I suggest printing the statement and exception info before performing the rollback and re-raising the exception. The rollback is covering up the real issue.

from mysqldb1.

firecat53 avatar firecat53 commented on August 19, 2024

Sorry about that...I see what you mean! Here's the traceback without the rollback:

Traceback (most recent call last):
  File "utilities/csv_to_database.py", line 310, in <module>
    get_csv(args.filename, args.tablename, args.template)
  File "utilities/csv_to_database.py", line 299, in get_csv
    return process_contents(conn, csv, table, cols, types)
  File "utilities/csv_to_database.py", line 198, in process_contents
    cur.executemany(stmnt, rows(csv, converters))
  File "/usr/lib/python2.7/site-packages/MySQLdb/cursors.py", line 252, in
executemany
    r = self._query('\n'.join([query[:p], ',\n'.join(q), query[e:]]))
  File "/usr/lib/python2.7/site-packages/MySQLdb/cursors.py", line 344, in
_query
    rowcount = self._do_query(q)
  File "/usr/lib/python2.7/site-packages/MySQLdb/cursors.py", line 308, in
_do_query
    db.query(q)
_mysql_exceptions.OperationalError: (2006, 'MySQL server has gone away')

Several weeks ago I tried setting max_allowed_packet = 256M in /etc/mysql/my.cnf instead of the default 1M (per some research I did) and that initially seemed to help when running it on my laptop (6GB RAM), but it didn't help on my server (1 GB RAM). I have no idea if that's related at all, but I thought you should know.

Thanks!
Scott

from mysqldb1.

farcepest avatar farcepest commented on August 19, 2024

I guess then this is either a very large query, or a very large result set, or both.

There's an attribute on the cursor which has the last executed statement, after parameters have been added. Probably too large to print but perhaps you could print the type and len of it? Sorry but the exact name escapes me.

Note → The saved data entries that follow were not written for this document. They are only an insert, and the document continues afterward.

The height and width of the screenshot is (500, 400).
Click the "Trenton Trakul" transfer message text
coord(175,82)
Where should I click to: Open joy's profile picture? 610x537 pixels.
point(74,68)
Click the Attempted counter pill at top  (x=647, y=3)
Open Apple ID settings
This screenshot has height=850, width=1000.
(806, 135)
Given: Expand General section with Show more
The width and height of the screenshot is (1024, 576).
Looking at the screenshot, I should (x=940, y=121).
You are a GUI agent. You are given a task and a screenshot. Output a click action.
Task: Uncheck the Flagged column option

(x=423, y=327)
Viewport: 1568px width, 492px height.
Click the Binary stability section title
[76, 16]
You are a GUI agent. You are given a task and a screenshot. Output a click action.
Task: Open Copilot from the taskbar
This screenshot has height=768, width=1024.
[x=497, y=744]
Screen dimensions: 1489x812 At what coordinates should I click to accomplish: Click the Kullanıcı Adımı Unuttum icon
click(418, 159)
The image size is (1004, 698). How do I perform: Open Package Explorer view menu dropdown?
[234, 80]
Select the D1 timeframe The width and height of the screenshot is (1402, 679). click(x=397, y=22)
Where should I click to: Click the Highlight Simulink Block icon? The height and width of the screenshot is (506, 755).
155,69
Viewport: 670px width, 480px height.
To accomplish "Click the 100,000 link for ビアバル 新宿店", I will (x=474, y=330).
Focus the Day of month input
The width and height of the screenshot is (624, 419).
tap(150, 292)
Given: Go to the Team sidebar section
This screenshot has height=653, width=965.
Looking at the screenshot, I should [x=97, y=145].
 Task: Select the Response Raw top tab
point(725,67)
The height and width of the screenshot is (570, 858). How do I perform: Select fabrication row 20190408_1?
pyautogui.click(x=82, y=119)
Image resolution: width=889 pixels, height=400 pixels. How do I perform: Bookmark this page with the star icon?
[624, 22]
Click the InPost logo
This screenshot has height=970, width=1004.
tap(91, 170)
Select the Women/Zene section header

The query should be str when it is sent, but the intermediate one will be unicode.

from mysqldb1.

firecat53 avatar firecat53 commented on August 19, 2024

Yes, it's a very large text csv file (~75,000 lines and 337MB) that is being
imported into the database. Here is the info you requested. The actual insert
statement used is in my first post. Again, it calls executemany to do the
actual data insertion.

ipdb> zz=cur._last_executed
ipdb> len(zz)
329637016
ipdb> type(zz)
<type 'str'>
ipdb> zz[0:650]
"INSERT INTO temp
(GTIN,ItemNumber,Status,TrxCode,Discontinued,Created,ItemDescription,ColorGroup,ColorCode,Color,HexValue,SizeCode,Size,PieceWhsPrice,DozenWhsPrice,PackQty,CaseWhsPrice,CusWhsPrice,CusStdPrice,CaseQty,Weight,ModelImgXLarge,ModelImgLarge,ModelImgMedium,ModelImgSmall,ModelImgThumb,StillImgXLarge,StillImgLarge,StillImgMedium,StillImgSmall,StillImgThumb,Detail1ImgXLarge,Detail1ImgLarge,Detail1ImgMedium,Detail2ImgXLarge,Detail2ImgLarge,Detail2ImgMedium,Page,Care,MillCode,Mill,StyleCode,StyleDescr,MarketingHTMLDescr,MarketingPlainTextDescr,Colors,Category,Keywords,Feature)
VALUES \n('08402350863625','75175000','A','N','N','10/08/12',......"

Scott

from mysqldb1.

farcepest avatar farcepest commented on August 19, 2024

So then it would be doing a multi-row INSERT. In 1.2.3, the regex for detecting INSERT statements was... less than perfect (still is, but it's better). It may not have been detecting your INSERT properly in 1.2.3 and thus was doing single-row inserts over the list.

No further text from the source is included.